Entries for locating text and elements

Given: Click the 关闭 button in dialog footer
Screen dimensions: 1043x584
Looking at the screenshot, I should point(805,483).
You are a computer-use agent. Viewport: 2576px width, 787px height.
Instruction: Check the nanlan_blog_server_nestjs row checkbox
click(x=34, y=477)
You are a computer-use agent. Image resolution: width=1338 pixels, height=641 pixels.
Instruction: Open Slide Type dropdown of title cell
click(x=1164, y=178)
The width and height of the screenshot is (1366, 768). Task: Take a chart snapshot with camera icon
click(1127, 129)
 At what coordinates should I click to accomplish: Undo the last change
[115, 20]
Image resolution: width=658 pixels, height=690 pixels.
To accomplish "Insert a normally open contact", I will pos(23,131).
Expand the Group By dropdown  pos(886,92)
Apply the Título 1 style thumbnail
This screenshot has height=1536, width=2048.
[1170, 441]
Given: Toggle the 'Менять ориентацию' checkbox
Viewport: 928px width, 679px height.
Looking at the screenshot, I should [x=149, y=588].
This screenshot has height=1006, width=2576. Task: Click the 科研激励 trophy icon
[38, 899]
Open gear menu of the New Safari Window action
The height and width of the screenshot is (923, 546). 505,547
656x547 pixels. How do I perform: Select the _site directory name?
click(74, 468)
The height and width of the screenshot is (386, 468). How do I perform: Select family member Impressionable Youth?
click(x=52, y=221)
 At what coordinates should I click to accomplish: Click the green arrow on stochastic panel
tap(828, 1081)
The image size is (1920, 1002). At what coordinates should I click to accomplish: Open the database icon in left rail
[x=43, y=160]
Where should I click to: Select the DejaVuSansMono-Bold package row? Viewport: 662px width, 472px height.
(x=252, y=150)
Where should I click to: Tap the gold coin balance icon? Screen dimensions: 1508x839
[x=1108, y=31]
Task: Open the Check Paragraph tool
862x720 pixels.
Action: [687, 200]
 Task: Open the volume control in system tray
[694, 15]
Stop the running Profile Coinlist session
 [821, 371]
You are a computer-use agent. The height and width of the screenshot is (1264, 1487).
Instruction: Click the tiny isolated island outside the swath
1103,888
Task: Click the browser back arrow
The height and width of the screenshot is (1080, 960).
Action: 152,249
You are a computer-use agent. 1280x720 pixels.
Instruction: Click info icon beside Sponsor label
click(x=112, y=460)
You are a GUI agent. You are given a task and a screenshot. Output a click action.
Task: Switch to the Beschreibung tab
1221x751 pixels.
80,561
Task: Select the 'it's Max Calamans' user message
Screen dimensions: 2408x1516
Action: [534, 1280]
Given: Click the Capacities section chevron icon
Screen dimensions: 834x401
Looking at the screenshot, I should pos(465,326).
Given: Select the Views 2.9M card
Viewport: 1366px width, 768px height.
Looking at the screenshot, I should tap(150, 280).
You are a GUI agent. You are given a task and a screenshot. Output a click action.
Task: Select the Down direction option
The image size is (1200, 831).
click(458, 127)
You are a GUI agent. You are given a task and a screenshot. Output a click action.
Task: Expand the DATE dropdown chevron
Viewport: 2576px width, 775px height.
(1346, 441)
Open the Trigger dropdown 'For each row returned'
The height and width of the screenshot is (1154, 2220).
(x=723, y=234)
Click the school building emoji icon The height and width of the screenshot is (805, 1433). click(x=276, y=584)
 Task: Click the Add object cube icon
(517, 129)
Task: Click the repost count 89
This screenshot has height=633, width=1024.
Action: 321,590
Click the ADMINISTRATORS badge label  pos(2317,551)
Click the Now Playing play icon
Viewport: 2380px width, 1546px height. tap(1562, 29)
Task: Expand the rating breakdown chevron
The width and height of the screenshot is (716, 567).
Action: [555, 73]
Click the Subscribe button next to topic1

GIVEN REQUEST: Output the items as a JSON list of strings, one string per line, leaving out blank lines.

COMPLETE ANSWER:
[
  "Given: Click the 关闭 button in dialog footer",
  "Screen dimensions: 1043x584",
  "Looking at the screenshot, I should point(805,483).",
  "You are a computer-use agent. Viewport: 2576px width, 787px height.",
  "Instruction: Check the nanlan_blog_server_nestjs row checkbox",
  "click(x=34, y=477)",
  "You are a computer-use agent. Image resolution: width=1338 pixels, height=641 pixels.",
  "Instruction: Open Slide Type dropdown of title cell",
  "click(x=1164, y=178)",
  "The width and height of the screenshot is (1366, 768). Task: Take a chart snapshot with camera icon",
  "click(1127, 129)",
  " At what coordinates should I click to accomplish: Undo the last change",
  "[115, 20]",
  "Image resolution: width=658 pixels, height=690 pixels.",
  "To accomplish \"Insert a normally open contact\", I will pos(23,131).",
  "Expand the Group By dropdown  pos(886,92)",
  "Apply the Título 1 style thumbnail",
  "This screenshot has height=1536, width=2048.",
  "[1170, 441]",
  "Given: Toggle the 'Менять ориентацию' checkbox",
  "Viewport: 928px width, 679px height.",
  "Looking at the screenshot, I should [x=149, y=588].",
  "This screenshot has height=1006, width=2576. Task: Click the 科研激励 trophy icon",
  "[38, 899]",
  "Open gear menu of the New Safari Window action",
  "The height and width of the screenshot is (923, 546). 505,547",
  "656x547 pixels. How do I perform: Select the _site directory name?",
  "click(74, 468)",
  "The height and width of the screenshot is (386, 468). How do I perform: Select family member Impressionable Youth?",
  "click(x=52, y=221)",
  " At what coordinates should I click to accomplish: Click the green arrow on stochastic panel",
  "tap(828, 1081)",
  "The image size is (1920, 1002). At what coordinates should I click to accomplish: Open the database icon in left rail",
  "[x=43, y=160]",
  "Where should I click to: Select the DejaVuSansMono-Bold package row? Viewport: 662px width, 472px height.",
  "(x=252, y=150)",
  "Where should I click to: Tap the gold coin balance icon? Screen dimensions: 1508x839",
  "[x=1108, y=31]",
  "Task: Open the Check Paragraph tool",
  "862x720 pixels.",
  "Action: [687, 200]",
  " Task: Open the volume control in system tray",
  "[694, 15]",
  "Stop the running Profile Coinlist session",
  " [821, 371]",
  "You are a computer-use agent. The height and width of the screenshot is (1264, 1487).",
  "Instruction: Click the tiny isolated island outside the swath",
  "1103,888",
  "Task: Click the browser back arrow",
  "The height and width of the screenshot is (1080, 960).",
  "Action: 152,249",
  "You are a computer-use agent. 1280x720 pixels.",
  "Instruction: Click info icon beside Sponsor label",
  "click(x=112, y=460)",
  "You are a GUI agent. You are given a task and a screenshot. Output a click action.",
  "Task: Switch to the Beschreibung tab",
  "1221x751 pixels.",
  "80,561",
  "Task: Select the 'it's Max Calamans' user message",
  "Screen dimensions: 2408x1516",
  "Action: [534, 1280]",
  "Given: Click the Capacities section chevron icon",
  "Screen dimensions: 834x401",
  "Looking at the screenshot, I should pos(465,326).",
  "Given: Select the Views 2.9M card",
  "Viewport: 1366px width, 768px height.",
  "Looking at the screenshot, I should tap(150, 280).",
  "You are a GUI agent. You are given a task and a screenshot. Output a click action.",
  "Task: Select the Down direction option",
  "The image size is (1200, 831).",
  "click(458, 127)",
  "You are a GUI agent. You are given a task and a screenshot. Output a click action.",
  "Task: Expand the DATE dropdown chevron",
  "Viewport: 2576px width, 775px height.",
  "(1346, 441)",
  "Open the Trigger dropdown 'For each row returned'",
  "The height and width of the screenshot is (1154, 2220).",
  "(x=723, y=234)",
  "Click the school building emoji icon The height and width of the screenshot is (805, 1433). click(x=276, y=584)",
  " Task: Click the Add object cube icon",
  "(517, 129)",
  "Task: Click the repost count 89",
  "This screenshot has height=633, width=1024.",
  "Action: 321,590",
  "Click the ADMINISTRATORS badge label  pos(2317,551)",
  "Click the Now Playing play icon",
  "Viewport: 2380px width, 1546px height. tap(1562, 29)",
  "Task: Expand the rating breakdown chevron",
  "The width and height of the screenshot is (716, 567).",
  "Action: [555, 73]",
  "Click the Subscribe button next to topic1"
]